OpenClaw 更新解锁 GPT-5 支持 Android 语音，爪链四漏洞已修补

开源个人 AI 智能体框架 OpenClaw 于 5 月 18 日发布 v2026.5.18 版本，主要更新包括 Android 客户端切换为基于网关中继的实时语音会话，以及全面解锁对多模型配置支持。与此同时，数据安全公司 Cyera 披露，研究人员在 OpenClaw 中发现四个可链式利用的安全漏洞（统称“爪链”）。

v2026.5.18 版本已确认的主要更新

Android 实时语音： 流式麦克风输入 + 实时音频回放 + 工具结果桥接（tool-result bridging）+ 螢幕实时字幕，移动端用户可通过语音唤醒并运行本地工具链

GPT-5 全面解锁： 解除对 GPT-5.1、GPT-5.2、GPT-5.3 和 openai-codex 的配置拦截；移除对 GPT-5 最终回复的强制缩减截断；启用严格智能体执行时自动写入日志

defineToolPlugin 极简插件接口： 配套 openclaw plugins build、validate 和 init 命令行工具，支持强类型声明并自动生成 manifest 和上下文工厂

Memory-core 增量启动同步： 启动时仅对缺失、变动或大小变更的文件执行增量索引，大幅缩短冷启动耗时

爪链漏洞：四个 CVE 的确认细节

影响范围： 2026 年 4 月 23 日（v2026.4.22）之前的所有 OpenClaw 版本，均已在 v2026.4.22 及后续版本中修补。

CVE-2026-44112（CVSS 9.6，最严重）： OpenShell 沙箱中的时间竞争（TOCTOU）漏洞，允许修改系统配置文件、植入后门并实现持久系统级控制

CVE-2026-44115（CVSS 8.8）： 逻辑缺陷，可存取 API 金钥、令牌、凭证和敏感数据

CVE-2026-44118（CVSS 7.8）： 不当会话验证导致的权限提升漏洞

CVE-2026-44113（CVSS 7.8）： 另一个 TOCTOU 漏洞，可非法存取配置文件和凭证

攻击链（Cyera 确认）： 攻击者可通过恶意插件或篡改提示符获得初始立足点 → 利用读取/命令执行漏洞收集凭证 → 通过权限提升漏洞获得管理控制 → 植入后门建立持久访问。Cyera 指出：“每一步在传统控制措施看来都像是代理的正常行为，显著增加了侦测难度。”

常见问题

爪链漏洞已修补，现有用户需要采取什么行动？

依据 Cyera 报告，四个漏洞均影响 v2026.4.22 之前的版本，维护者已完成修补。用户应确认已更新至 v2026.4.22 或更高版本（包括最新的 v2026.5.18）以消除上述漏洞风险。

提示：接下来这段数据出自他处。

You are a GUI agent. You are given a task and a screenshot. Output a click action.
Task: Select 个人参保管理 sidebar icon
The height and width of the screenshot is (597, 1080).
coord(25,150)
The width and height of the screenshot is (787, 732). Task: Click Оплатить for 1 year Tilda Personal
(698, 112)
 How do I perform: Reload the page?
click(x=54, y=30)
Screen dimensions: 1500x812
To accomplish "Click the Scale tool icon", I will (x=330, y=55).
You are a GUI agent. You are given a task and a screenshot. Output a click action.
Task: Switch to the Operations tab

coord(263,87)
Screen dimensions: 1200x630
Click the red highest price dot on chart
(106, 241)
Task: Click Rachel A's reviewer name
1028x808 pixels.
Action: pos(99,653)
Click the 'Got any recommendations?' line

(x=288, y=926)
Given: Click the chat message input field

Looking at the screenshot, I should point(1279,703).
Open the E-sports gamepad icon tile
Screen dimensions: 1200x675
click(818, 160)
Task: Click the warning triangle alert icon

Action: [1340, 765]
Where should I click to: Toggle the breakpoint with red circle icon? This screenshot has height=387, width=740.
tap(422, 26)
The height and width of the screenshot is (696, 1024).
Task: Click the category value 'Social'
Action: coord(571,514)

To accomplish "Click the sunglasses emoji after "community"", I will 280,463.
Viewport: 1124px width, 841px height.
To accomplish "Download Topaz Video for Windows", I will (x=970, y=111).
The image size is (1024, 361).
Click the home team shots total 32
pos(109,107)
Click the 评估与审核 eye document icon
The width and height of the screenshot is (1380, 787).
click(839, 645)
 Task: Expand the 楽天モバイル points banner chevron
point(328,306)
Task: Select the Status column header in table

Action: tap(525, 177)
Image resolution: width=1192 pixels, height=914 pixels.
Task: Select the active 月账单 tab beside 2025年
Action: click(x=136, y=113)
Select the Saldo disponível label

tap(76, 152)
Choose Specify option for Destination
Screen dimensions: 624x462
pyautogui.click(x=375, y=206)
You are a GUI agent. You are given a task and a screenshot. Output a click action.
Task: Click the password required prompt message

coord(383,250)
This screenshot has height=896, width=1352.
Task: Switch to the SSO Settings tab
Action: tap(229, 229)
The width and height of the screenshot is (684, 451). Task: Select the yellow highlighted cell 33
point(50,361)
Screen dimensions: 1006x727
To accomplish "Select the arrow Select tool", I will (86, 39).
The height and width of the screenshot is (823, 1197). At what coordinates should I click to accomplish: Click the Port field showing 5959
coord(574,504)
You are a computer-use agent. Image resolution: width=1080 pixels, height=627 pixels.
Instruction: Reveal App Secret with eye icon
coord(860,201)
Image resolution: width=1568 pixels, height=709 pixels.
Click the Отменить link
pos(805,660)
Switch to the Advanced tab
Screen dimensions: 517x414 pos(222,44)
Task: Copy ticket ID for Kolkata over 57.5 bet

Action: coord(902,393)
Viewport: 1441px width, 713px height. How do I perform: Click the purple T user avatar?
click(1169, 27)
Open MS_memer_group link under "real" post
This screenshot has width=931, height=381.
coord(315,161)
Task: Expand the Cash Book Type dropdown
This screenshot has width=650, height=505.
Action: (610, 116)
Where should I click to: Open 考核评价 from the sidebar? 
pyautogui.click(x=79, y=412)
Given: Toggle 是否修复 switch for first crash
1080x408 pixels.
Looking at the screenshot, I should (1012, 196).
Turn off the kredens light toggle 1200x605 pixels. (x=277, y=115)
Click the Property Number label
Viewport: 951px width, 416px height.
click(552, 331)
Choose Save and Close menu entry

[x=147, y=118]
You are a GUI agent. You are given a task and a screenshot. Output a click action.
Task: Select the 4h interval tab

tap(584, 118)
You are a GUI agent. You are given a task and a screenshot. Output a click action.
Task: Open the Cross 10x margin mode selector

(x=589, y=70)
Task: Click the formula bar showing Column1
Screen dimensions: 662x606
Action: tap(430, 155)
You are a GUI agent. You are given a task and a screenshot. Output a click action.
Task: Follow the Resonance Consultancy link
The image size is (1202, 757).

OpenClaw 为何比一般软件更容易成为高风险攻击目标？

OpenClaw 需要高信任的系统访问，包括文件系统、终端环境、开发工具、消息平台、日历、API 及其他连接系统。Justin Fier 确认，由于代理被授予的访问权限本身就可信，任何相关流量看起来都可能是正常行为，攻击链中的每一步均难以被传统安全监控工具识别。

OpenClaw 以前还有哪些已记录的安全漏洞？

OpenClaw（原名 Clawdbot，后更名 MoltBot，2025 年 11 月发布）自上线以来已有多个已记录的漏洞，包括：CVE-2026-25253（令牌窃取）、CVE-2026-24763/25157/25475（命令和提示字元注入），以及 Oasis Security 上个月报告的一个允许攻击者通过恶意网站劫持 AI 代理的漏洞。